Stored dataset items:
-- Opening Marker --

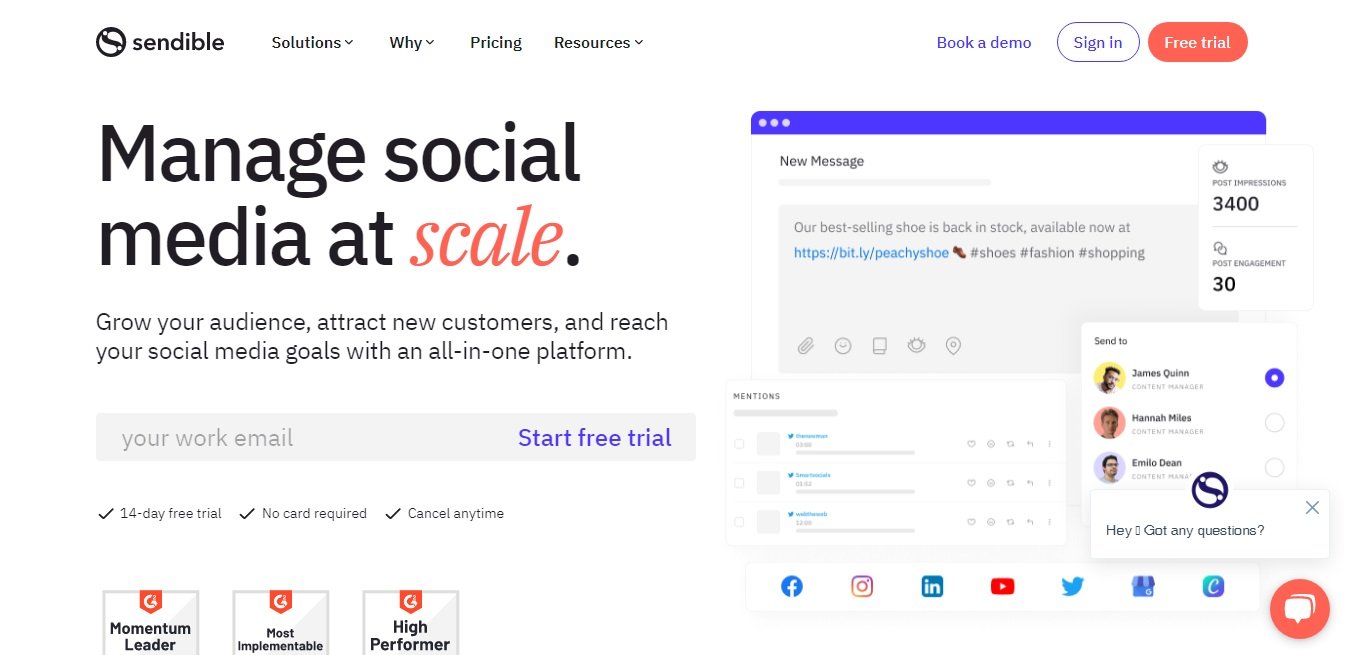Open the mobile preview icon in the composer
The height and width of the screenshot is (655, 1345).
pyautogui.click(x=879, y=345)
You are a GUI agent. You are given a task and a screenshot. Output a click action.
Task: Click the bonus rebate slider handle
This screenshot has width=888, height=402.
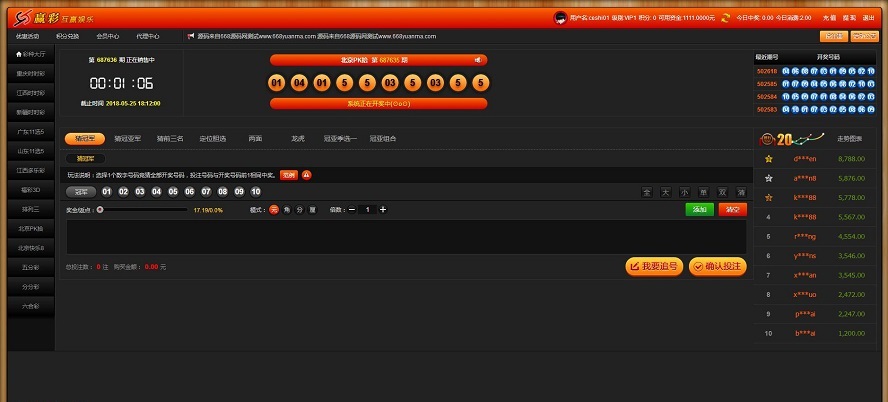coord(100,210)
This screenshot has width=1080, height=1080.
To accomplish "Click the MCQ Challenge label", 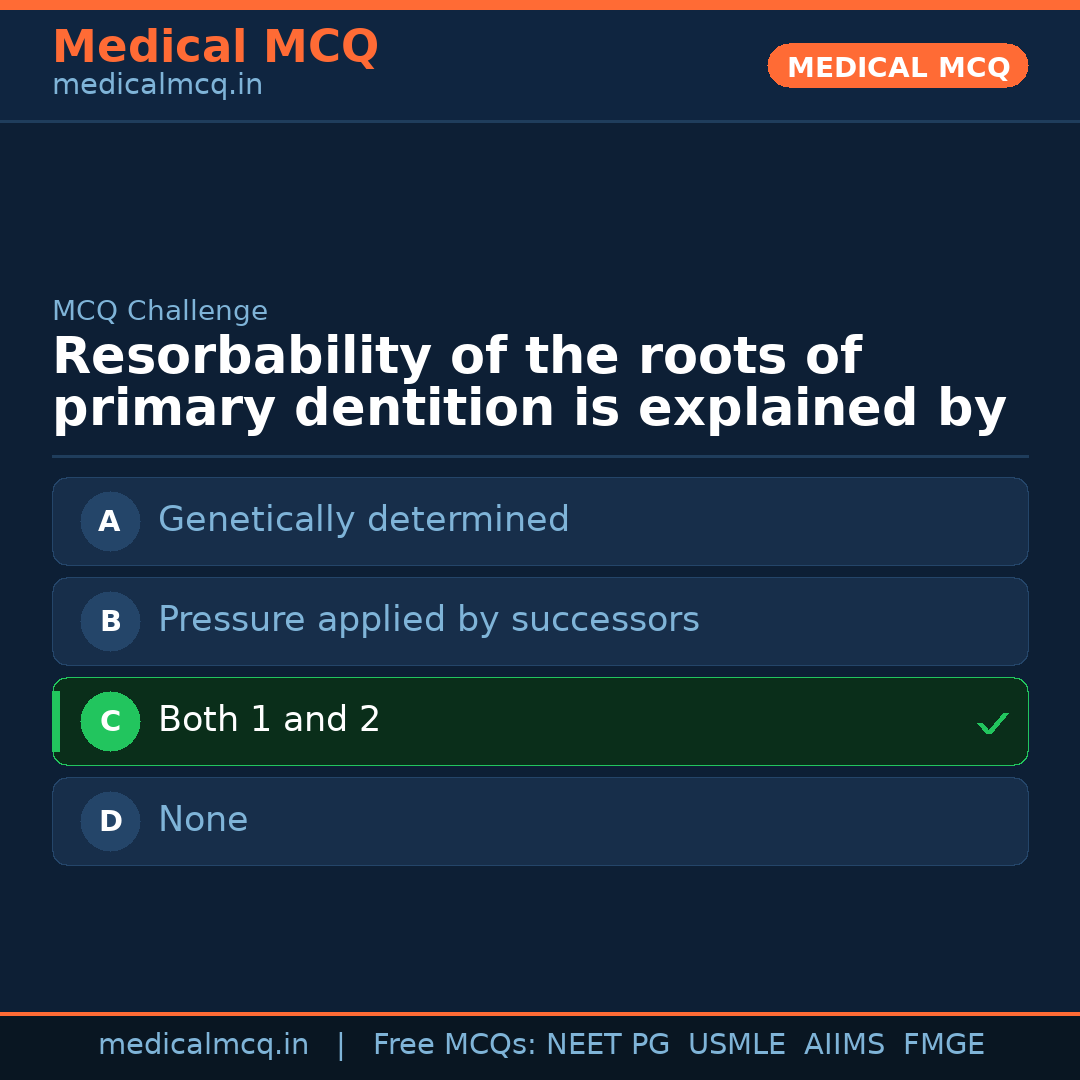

-- Closing Marker --

Your goal
Take the line with "You are a GUI" and every line after it through the end of the data, and write only them out exactly, leaving out the pictures.

Task solution
You are a GUI agent. You are given a task and a screenshot. Output a click action.
Task: Click the bonus rebate slider handle
This screenshot has width=888, height=402.
coord(100,210)
This screenshot has width=1080, height=1080.
To accomplish "Click the MCQ Challenge label", 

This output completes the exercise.